▶ [Task instructions]:
a: List every section heading in the text on director indemnification and compensation.
b: According to the text on director indemnification and compensation, what effect of dilution on existing shareholders makes Fidelity weigh it?
c: Extend the text on director indemnification and compensation, beginning after its last sentence.

-- Given text follows --

Indemnification of Directors and Officers
In many instances there are sound reasons to indemnify officers and directors, so that they may perform their duties without the distraction of unwarranted litigation or other legal process. Fidelity generally supports charter and by-law amendments expanding the indemnification of officers or directors, or limiting their liability for breaches of care unless Fidelity is dissatisfied with their performance or the proposal is accompanied by anti-takeover provisions (see Anti-Takeover Provisions and Shareholders Rights Plans below).
III.
Compensation
Incentive compensation plans can be complicated and many factors are considered when evaluating such plans. Fidelity evaluates such plans based on protecting shareholder interests and our historical knowledge of the company and its management.
A.
Equity Compensation Plans
Fidelity encourages the use of reasonably designed equity compensation plans that align the interest of management with those of shareholders by providing officers and employees with incentives to increase long-term shareholder value. Fidelity considers whether such plans are too dilutive to existing shareholders because dilution reduces the voting power or economic interest of existing shareholders as a result of an increase in shares available for distribution to employees in lieu of cash compensation. Fidelity will generally oppose equity compensation plans or amendments to authorize additional shares under such plans if:
1.
The company grants stock options and equity awards in a given year at a rate higher than a benchmark rate ("burn rate") considered appropriate by Fidelity and there were no circumstances specific to the company or the compensation plans that leads Fidelity to conclude that the rate of awards is otherwise acceptable.

-- Given text concluded --
-- Supplied data follows --

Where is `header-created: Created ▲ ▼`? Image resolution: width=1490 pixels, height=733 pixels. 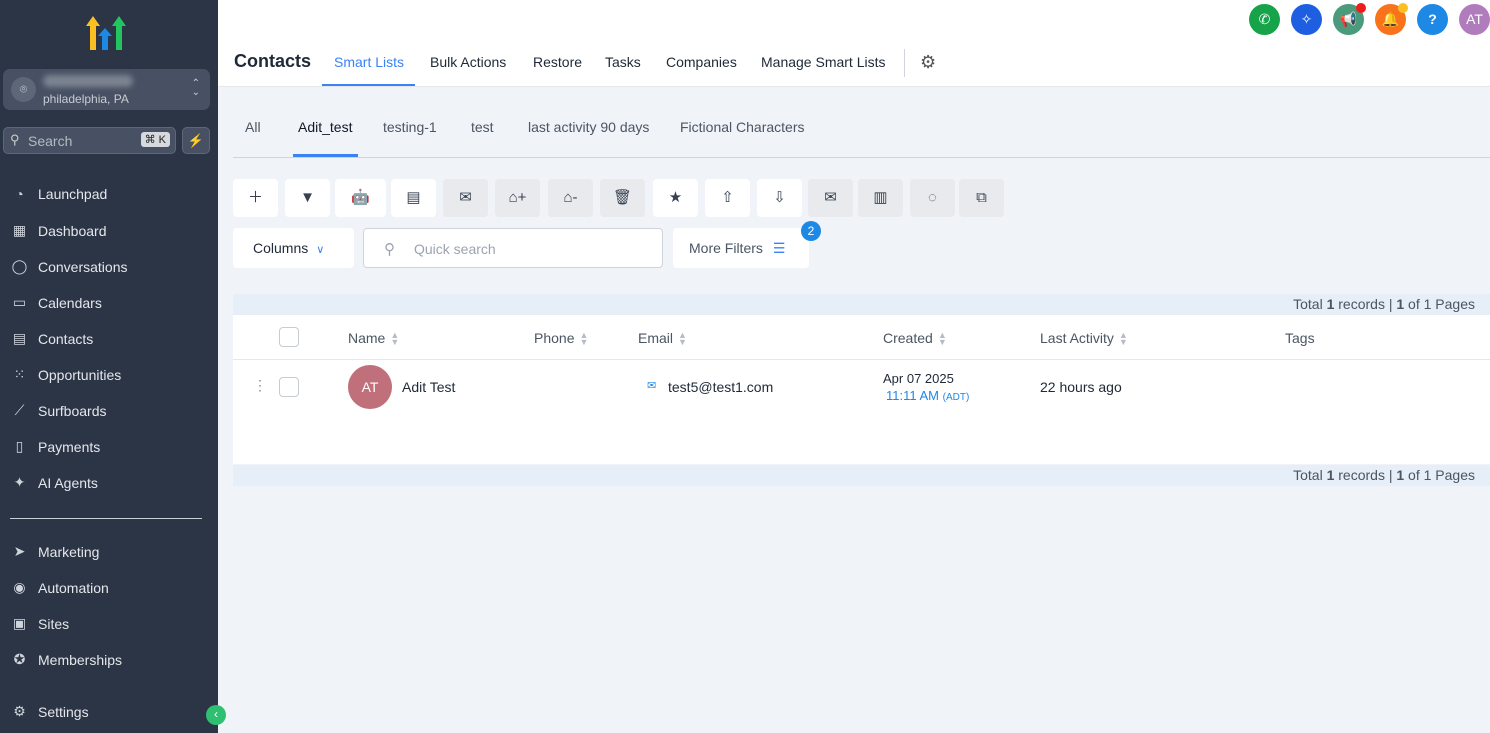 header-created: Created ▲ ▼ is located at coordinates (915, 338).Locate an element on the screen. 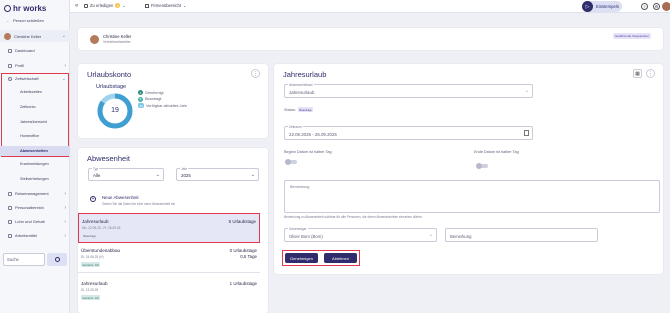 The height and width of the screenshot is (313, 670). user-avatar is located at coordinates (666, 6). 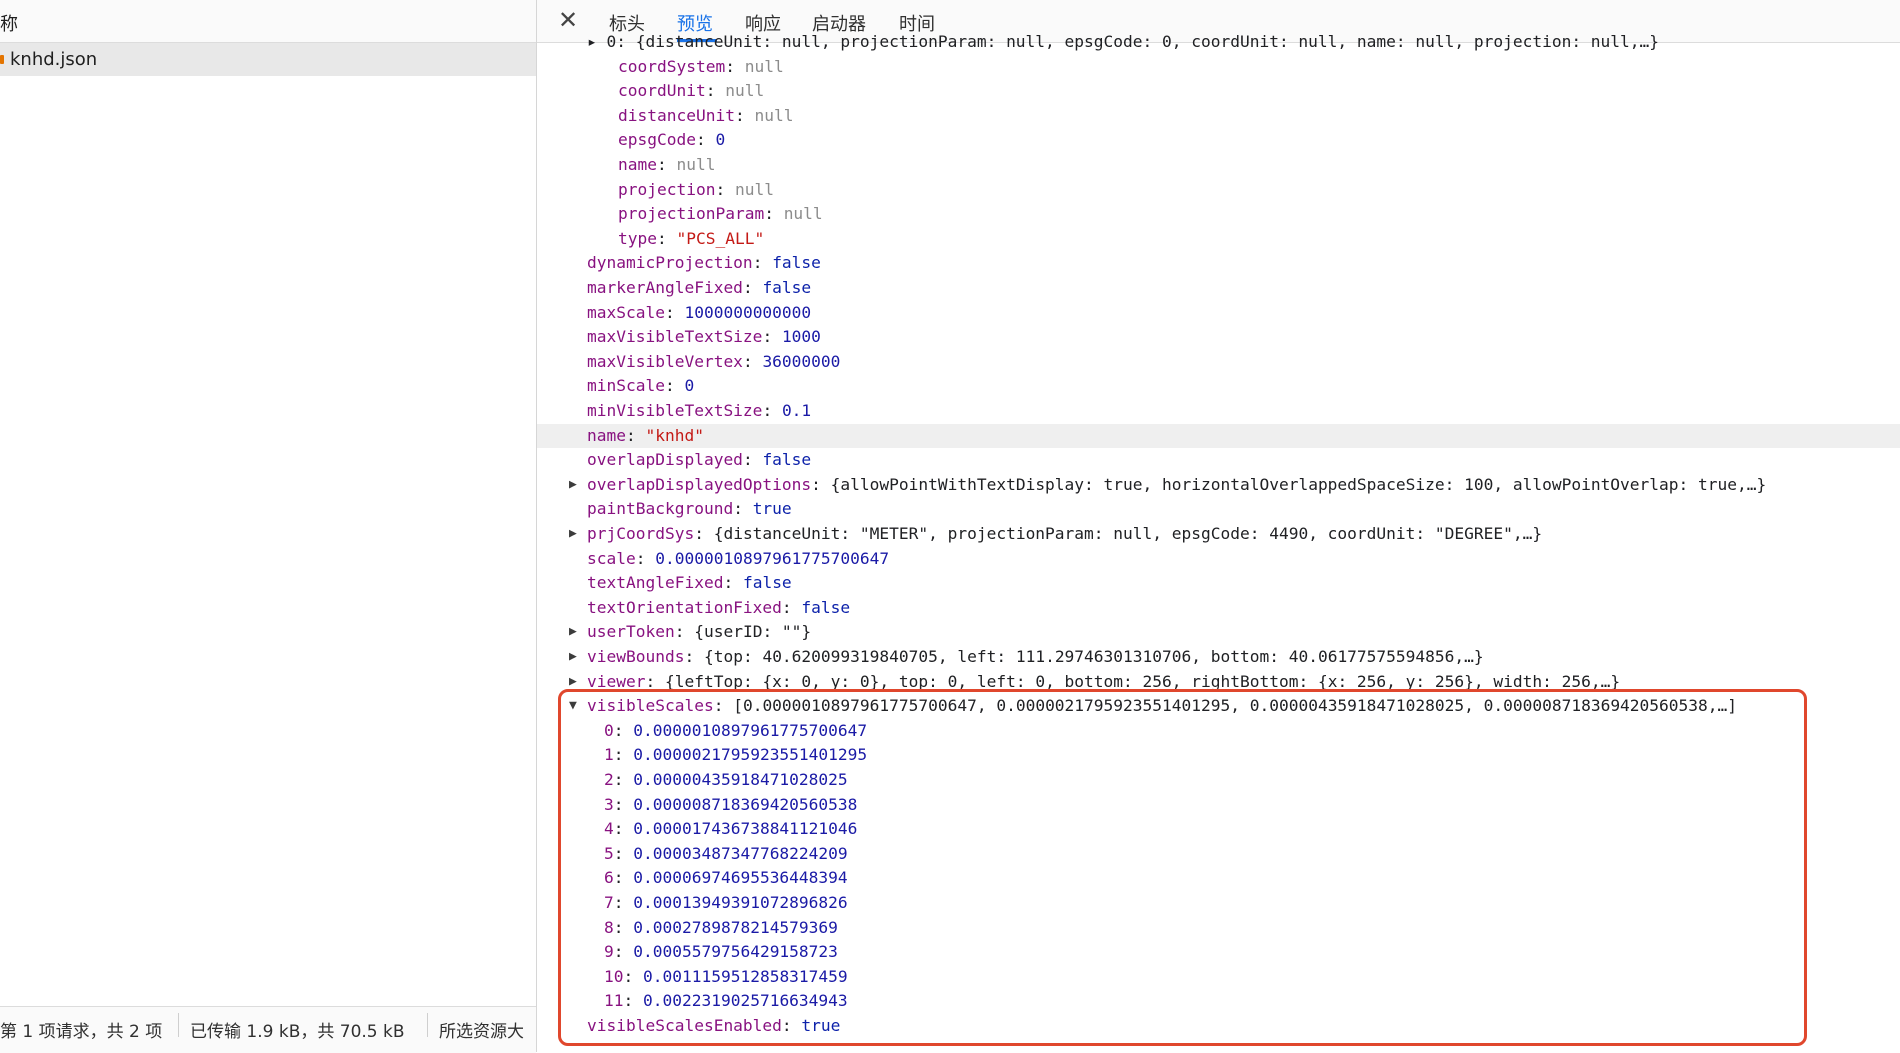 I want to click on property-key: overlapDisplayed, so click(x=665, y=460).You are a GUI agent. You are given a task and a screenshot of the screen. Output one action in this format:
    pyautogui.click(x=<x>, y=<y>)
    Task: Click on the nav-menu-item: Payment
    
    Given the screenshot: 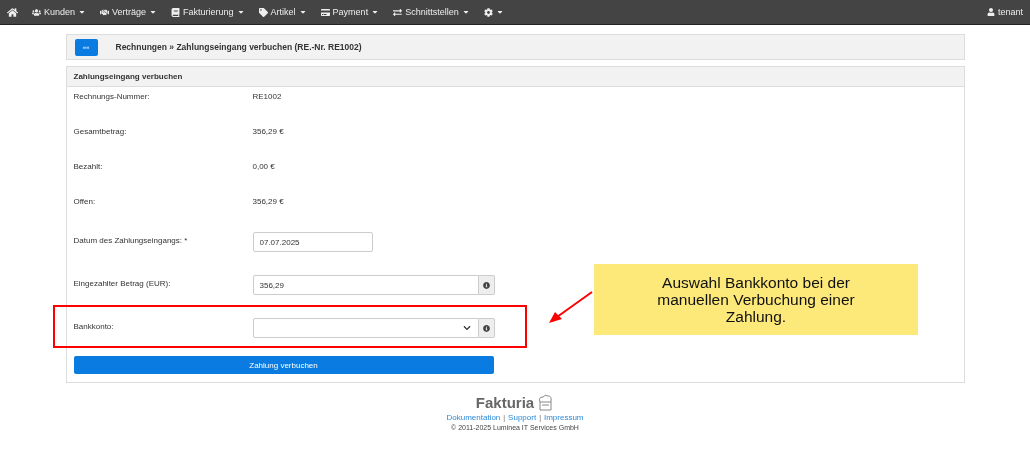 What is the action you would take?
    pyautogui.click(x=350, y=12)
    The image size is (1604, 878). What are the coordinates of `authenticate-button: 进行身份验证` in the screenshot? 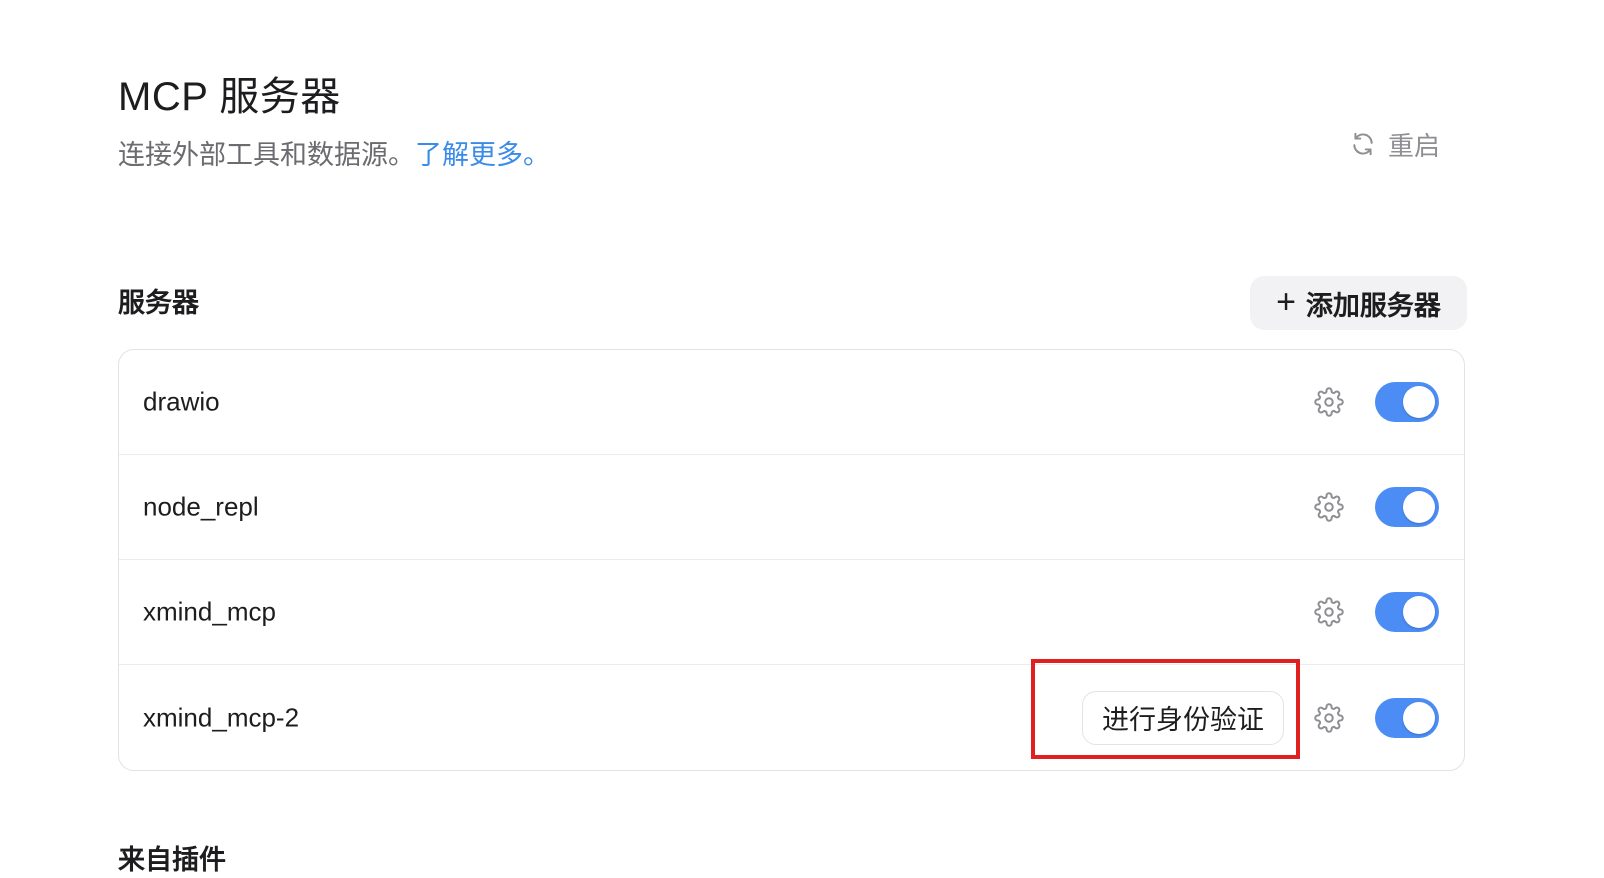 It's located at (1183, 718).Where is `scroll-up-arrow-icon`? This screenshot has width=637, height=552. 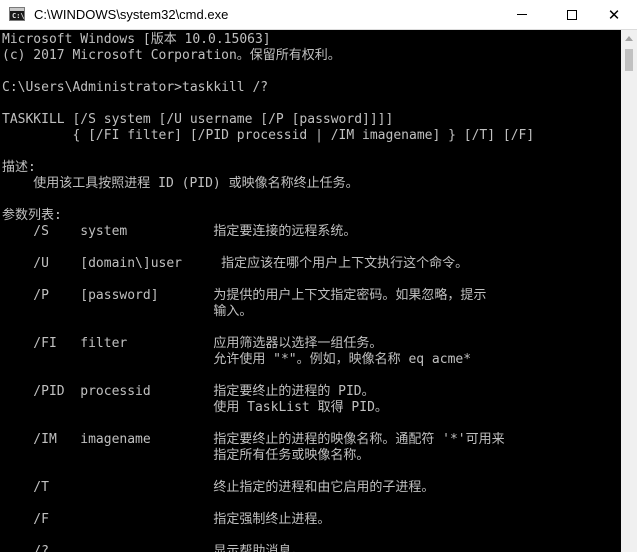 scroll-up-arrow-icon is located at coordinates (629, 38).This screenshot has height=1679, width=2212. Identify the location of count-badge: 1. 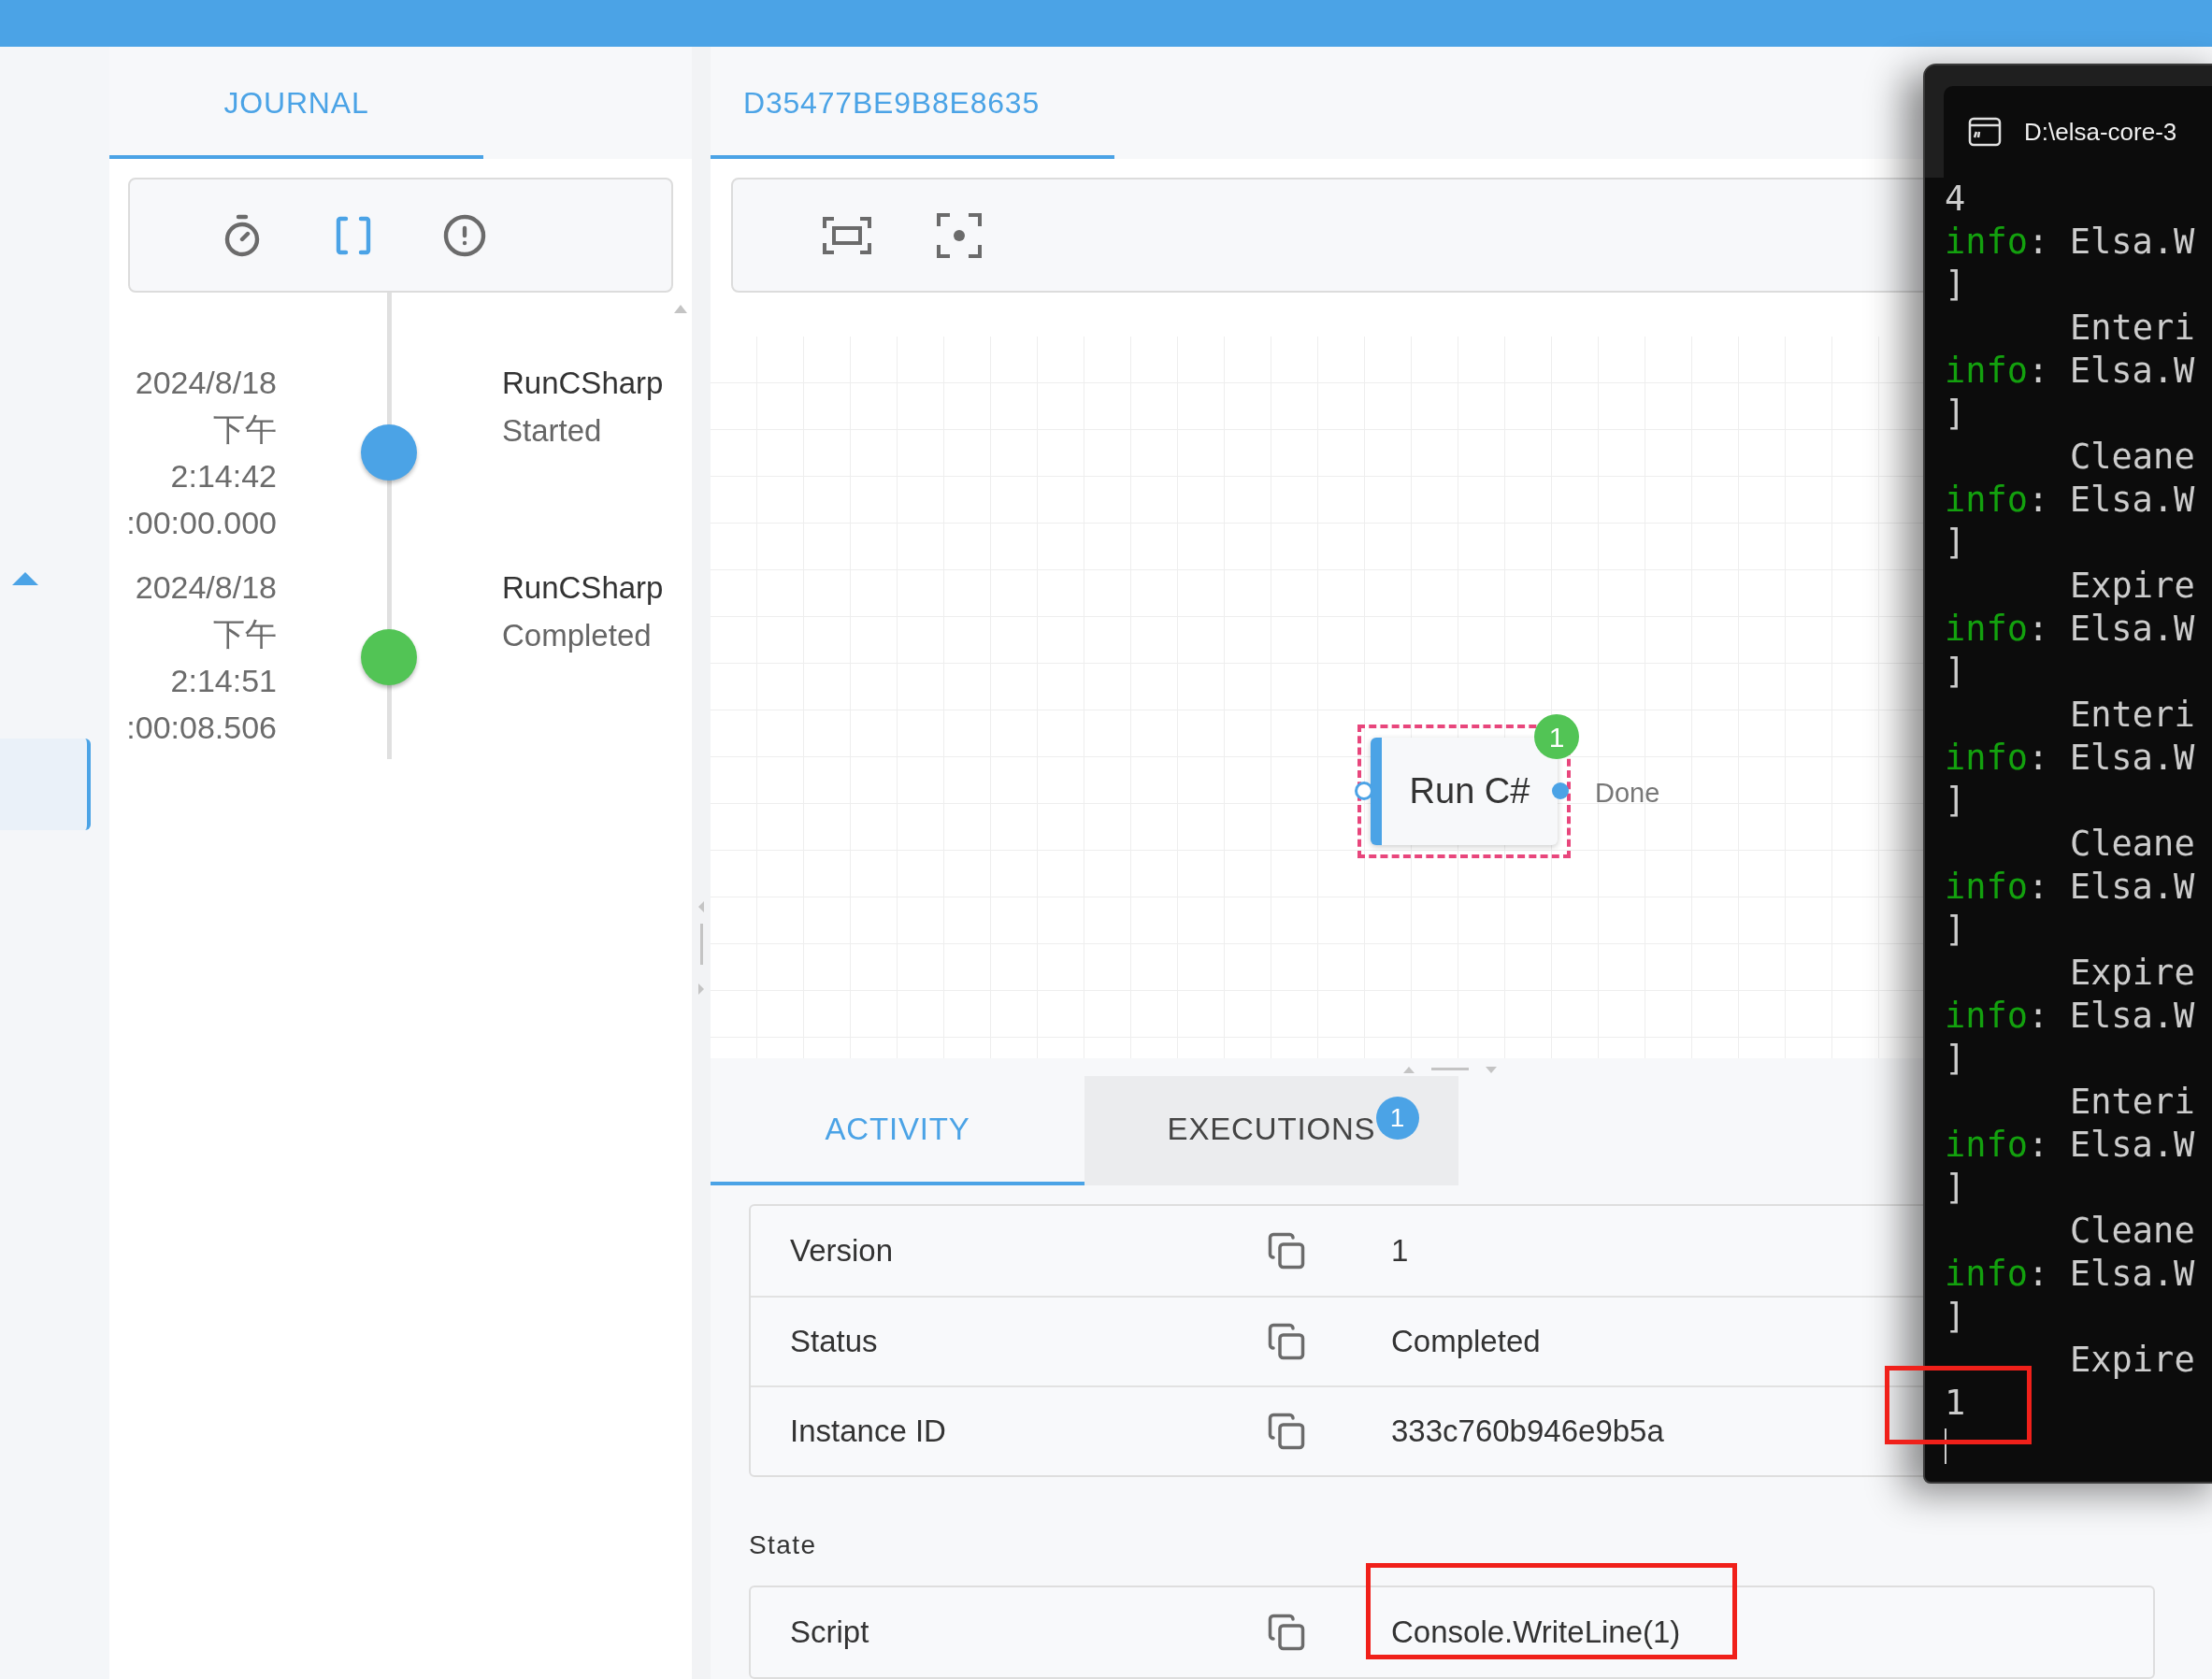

-- Supplied data concluded --

▶ [Results by task]:
a:
Indemnification of Directors and Officers
Compensation
Equity Compensation Plans

b: Dilution reduces the voting power or economic interest of existing shareholders.

c:
2.
The plan includes an evergreen provision, which is a feature that provides for an automatic increase in the shares available for grant under an equity compensation plan on a regular basis.
3.
The plan provides for the acceleration of vesting of equity compensation even though an actual change in control may not occur.
As to stock option plans, considerations include the following:
1.
Pricing: We believe that options should be priced at 100% of fair market value on the date they are granted. We generally oppose options priced at a discount to the market, although the price may be as low as 85% of fair market value if the discount is expressly granted in lieu of salary or cash bonus.
2.
Re-pricing: An "out-of-the-money" (or underwater) option has an exercise price that is higher than the current price of the stock. We generally oppose the re-pricing of underwater options because it is not consistent with a policy of offering options as a form of long-term compensation. Fidelity also generally opposes a stock option plan if the board or compensation committee has re-priced options outstanding in the past two years without shareholder approval.
Fidelity generally will support a management proposal to exchange, re-price or tender for cash, outstanding options if the proposed exchange, re-pricing, or tender offer is consistent with the interests of shareholders, taking into account a variety of factors such as:
1.
Whether the proposal excludes senior management and directors;
2.
Whether the exchange or re-pricing proposal is value neutral to shareholders based upon an acceptable pricing model;
3.
The company's relative performance compared to other companies within the relevant industry or industries;
4.
Economic and other conditions affecting the relevant industry or industries in which the company competes; and
5.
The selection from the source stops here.